Bill would keep one-sixth of Utah wild

Green groups support measure; officials say it would kill economy

Nearly 17 percent of Utah would become federally designated wilderness under a New York congressman’s proposal that will get a hearing in Washington, D.C., on Thursday.

The Red Rocks Wilderness Act, sponsored by representatives from Arizona and New York, would designate 9.4 million of Utah’s nearly 53 million acres as wilderness, including lands on the San Rafael Swell area west of Green River, as well as part of the Book Cliffs and the Fisher Tower area.

The proposal, which was introduced first in 1989 by U.S. Rep, Wayne Owens, a Democrat, has split Utah on political and regional lines.

Utah’s entire congressional delegation, including its lone Democrat, Jim Matheson, opposes the measure, H.R. 1925. Former Salt Lake City Mayor Rocky Anderson, a Democrat, is to speak in favor of the measure.

The Southern Utah Wilderness Alliance is taking the lead in pushing the bill, which has some local officials scrambling for cover.

“It feels a bit like the set for the gunfight at noon between SUWA and some other politicians,” Grand County Council Chairman Bob Greenberg said. “We could get shot.”

It’s not that Grand County, home to Moab and its famed slickrock trails, arches and desert landscapes, is opposed to the idea of wilderness.

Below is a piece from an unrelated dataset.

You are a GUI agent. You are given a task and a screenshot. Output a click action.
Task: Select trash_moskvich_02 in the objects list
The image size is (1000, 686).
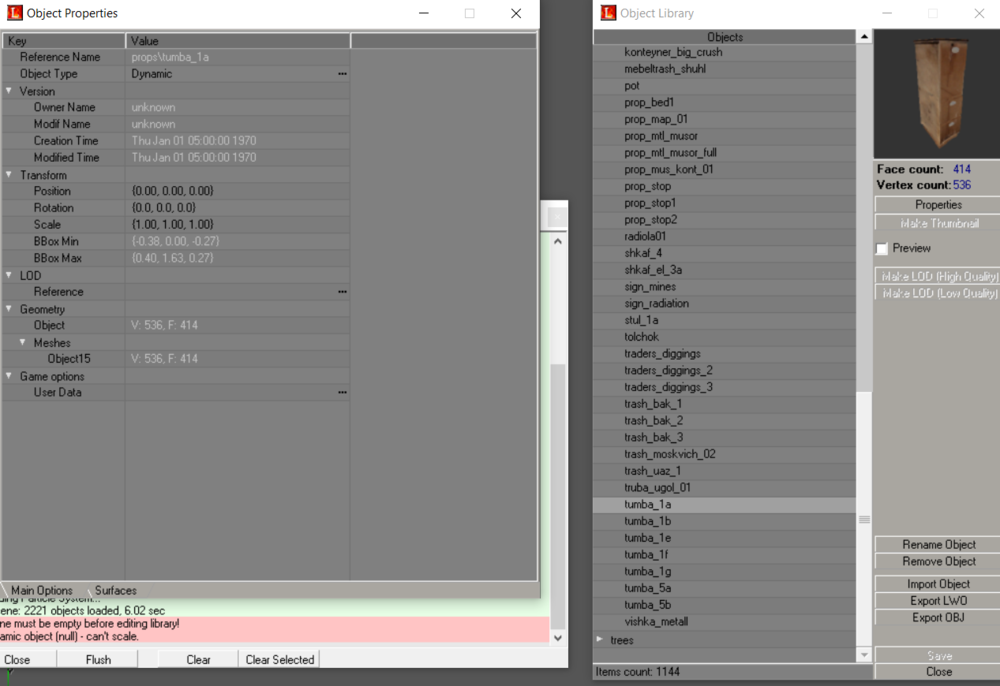click(x=669, y=454)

Grand County has its own wilderness plan “that we sweated out and developed,” Greenberg said.

Emery County, immediately west of Grand County, is against the Red Rocks Wilderness Act, according to Commission Chairman Gary Kofford.

“If they put us into wilderness, it just kills the county,” he said.

Emery County’s 2 million acres now contain about 450,000 acres in a wilderness-study area. H.R. 1925 would designate 1.2 million acres of Emery County as wilderness, meaning 65 percent would be off-limits to development, mining and off-road vehicles.

That could be devastating to the local economy, Kofford said.

“I’d say that 70 percent of the population relies on coal, natural gas or power generation” for employment, he said.

On its Web site, the Southern Utah Wilderness Alliance said the vast majority of Utah land administered by the Bureau of Land Management would remain available for oil and gas development.

Inventories by the BLM recognize 7.1 million acres as qualifying for wilderness designation, and the association said the remaining lands are yet to be inventoried by the agency.

Grand and Emery counties both are interested in a compromise that was pioneered in Washington County in the state’s southwest corner that designated 256,000 acres as wilderness.

Gov. Gary Herbert supports a focused, regional approach that “is much more effective than the shotgun method used by proponents of the Red Rocks bill,” said his spokeswoman, Angie Wells, in an e-mail.

Matheson also supports the Washington County approach, which he helped write, said his spokeswoman, Alyson Heyrend.

Greenberg said he is sensing a developing consensus that wilderness designations be left to local officials to draft.

“We’d like to be masters of our own fate,” Greenberg said.